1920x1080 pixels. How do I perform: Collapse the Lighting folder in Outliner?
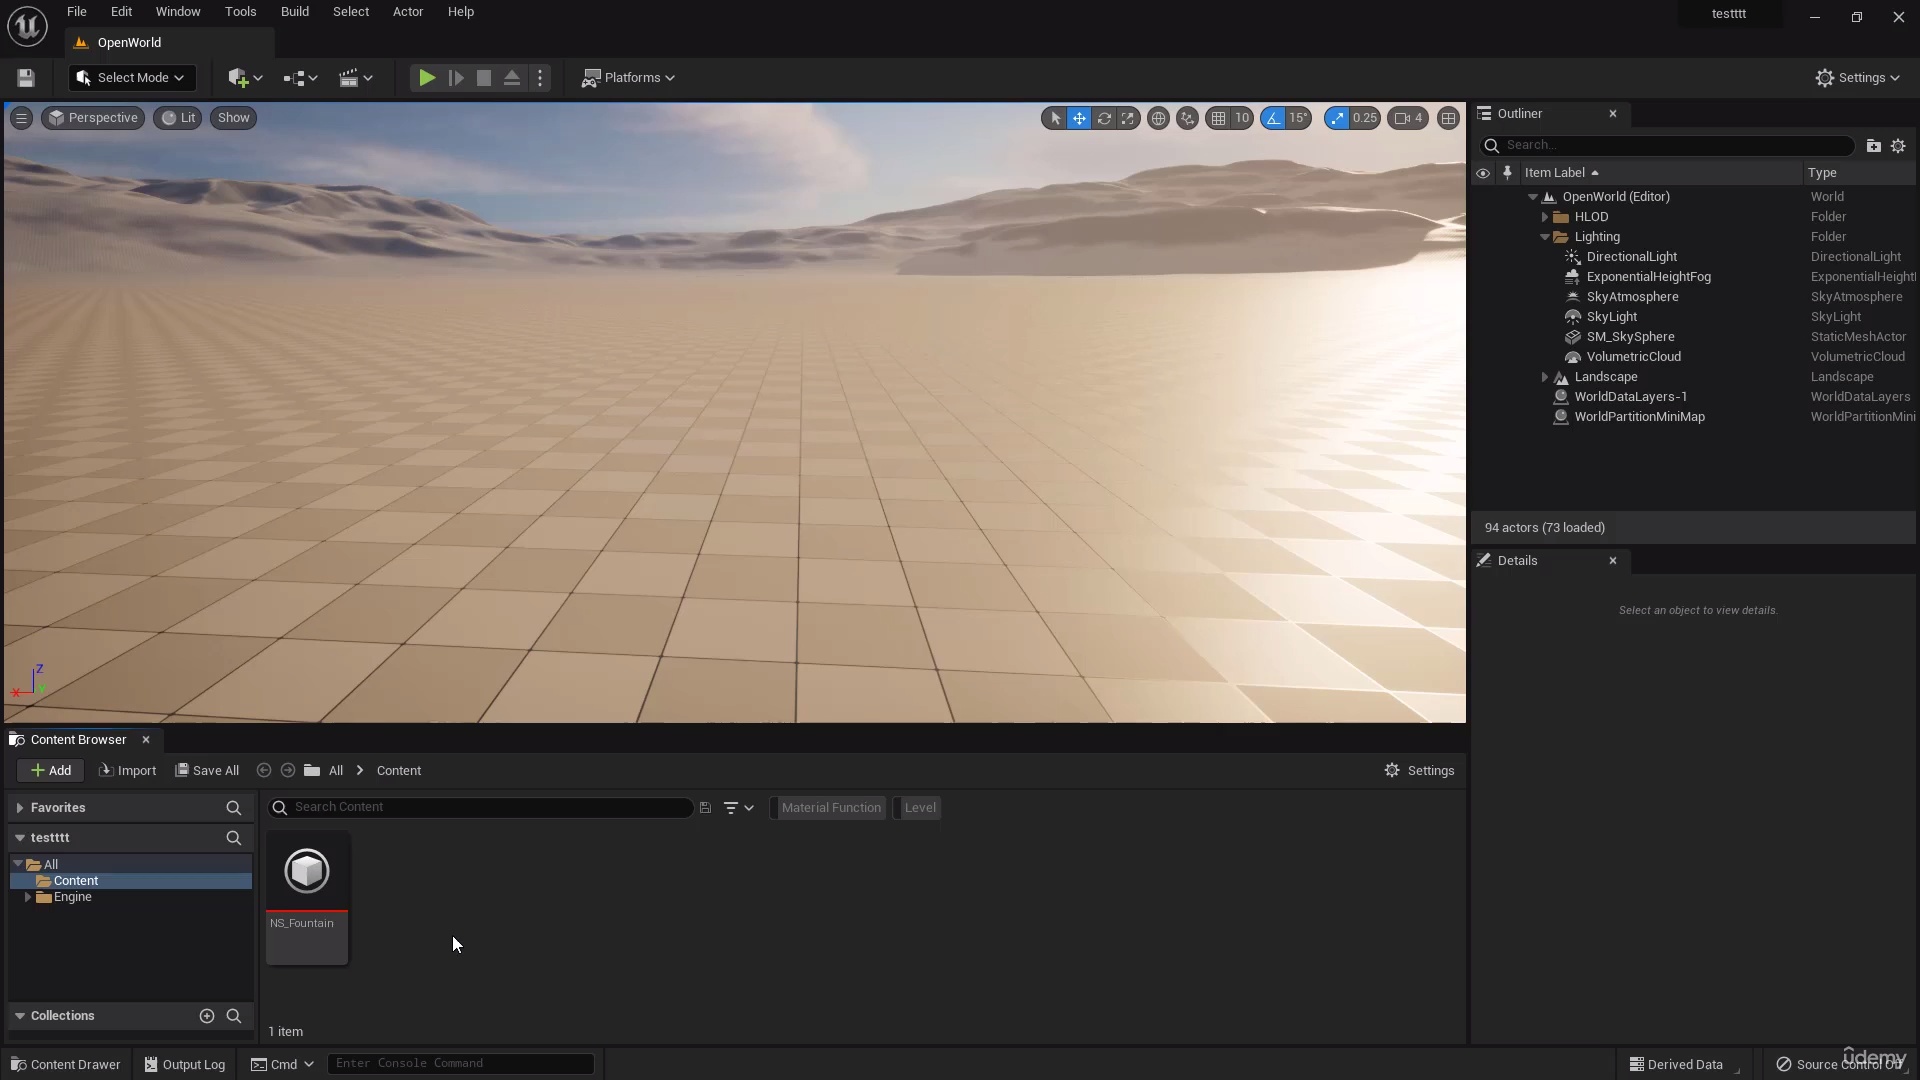1547,237
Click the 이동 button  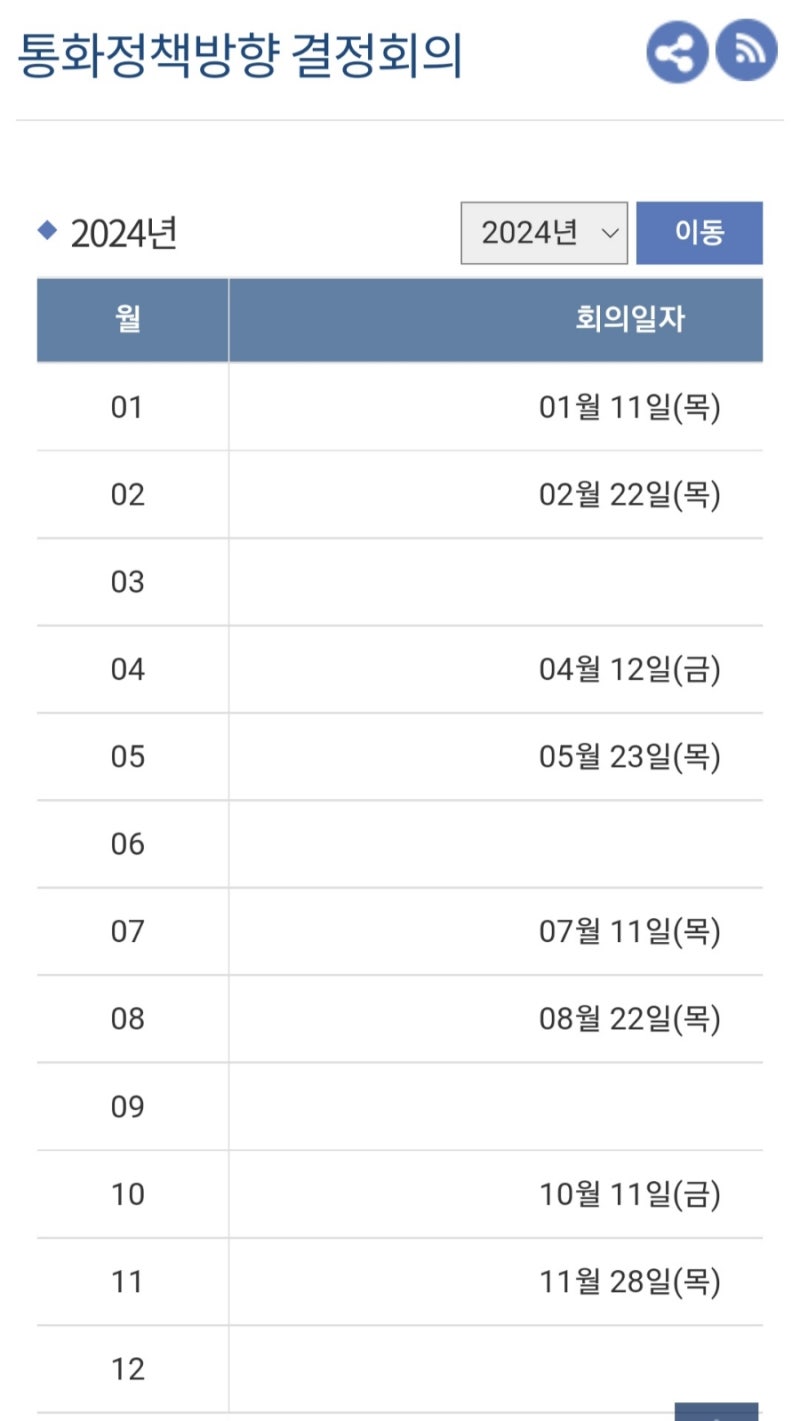tap(699, 233)
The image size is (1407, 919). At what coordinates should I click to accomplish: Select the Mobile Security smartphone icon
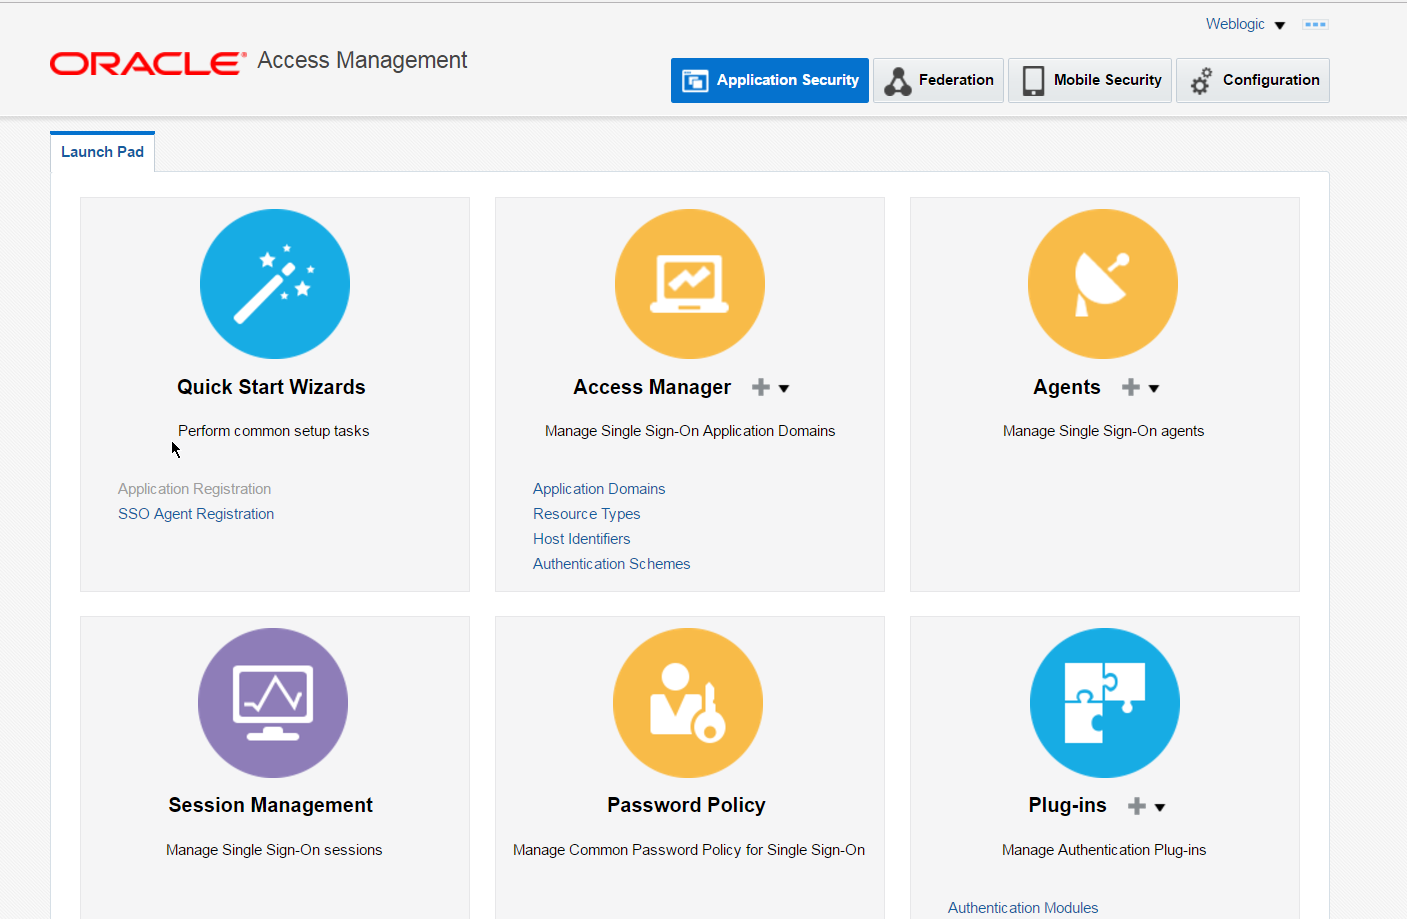[x=1032, y=80]
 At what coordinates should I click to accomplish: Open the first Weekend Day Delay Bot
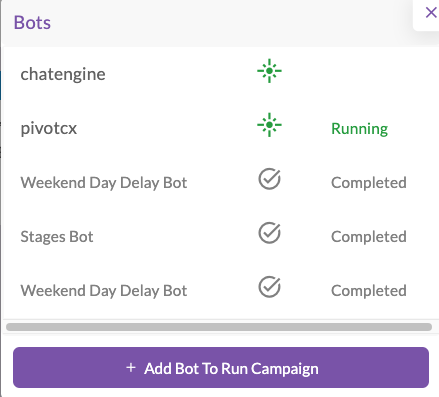(x=104, y=183)
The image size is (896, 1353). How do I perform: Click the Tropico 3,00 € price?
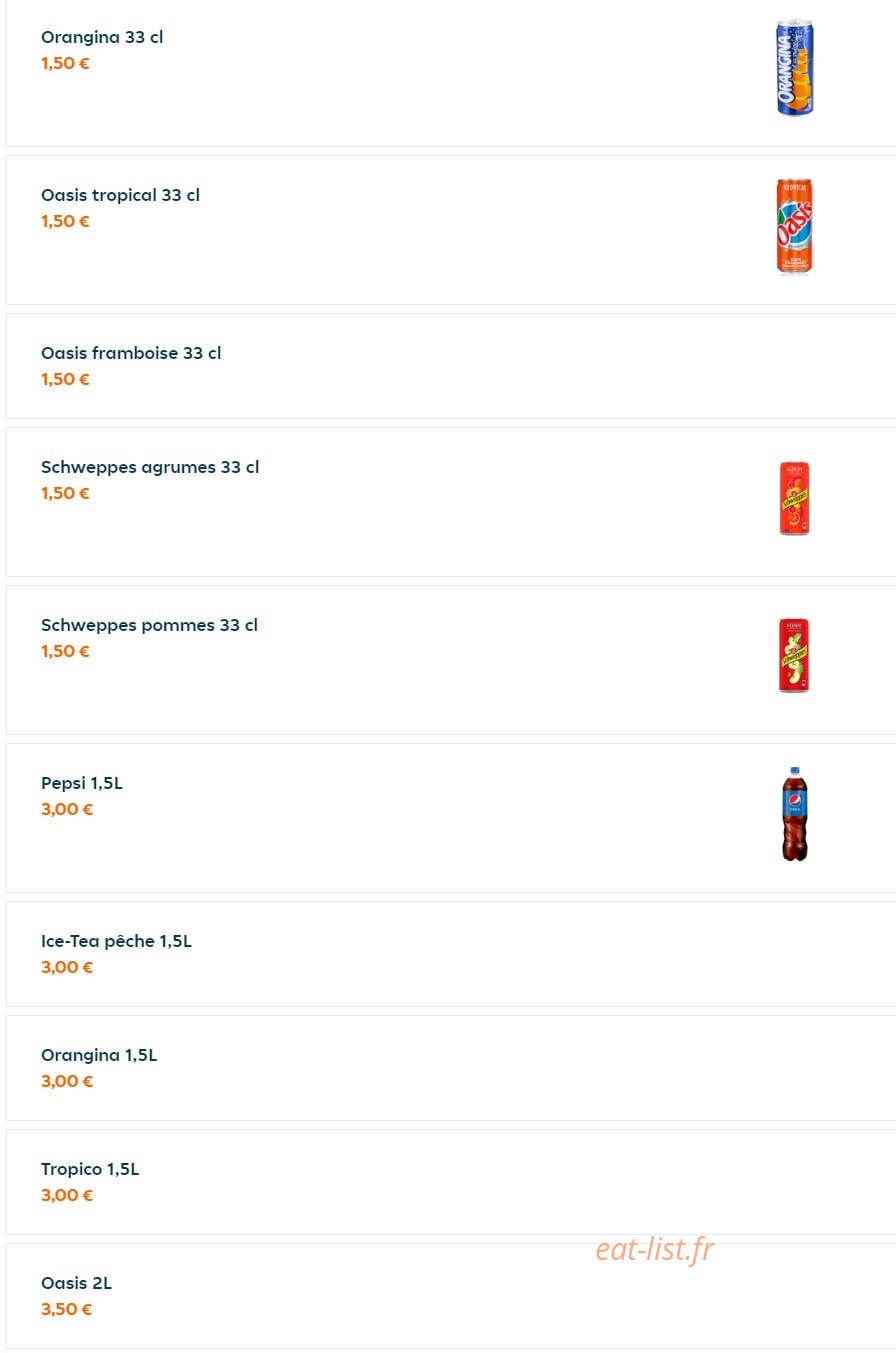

--- Objective ---
Copy out the records word for word, from the line containing "At what coordinates should I click to accomplish: Open" down to the end of the records, both ends included. Leave the pictures out.

--- Problem solution ---
 At what coordinates should I click to accomplish: Open the first Weekend Day Delay Bot
(x=104, y=183)
The image size is (896, 1353). How do I perform: Click the Tropico 3,00 € price?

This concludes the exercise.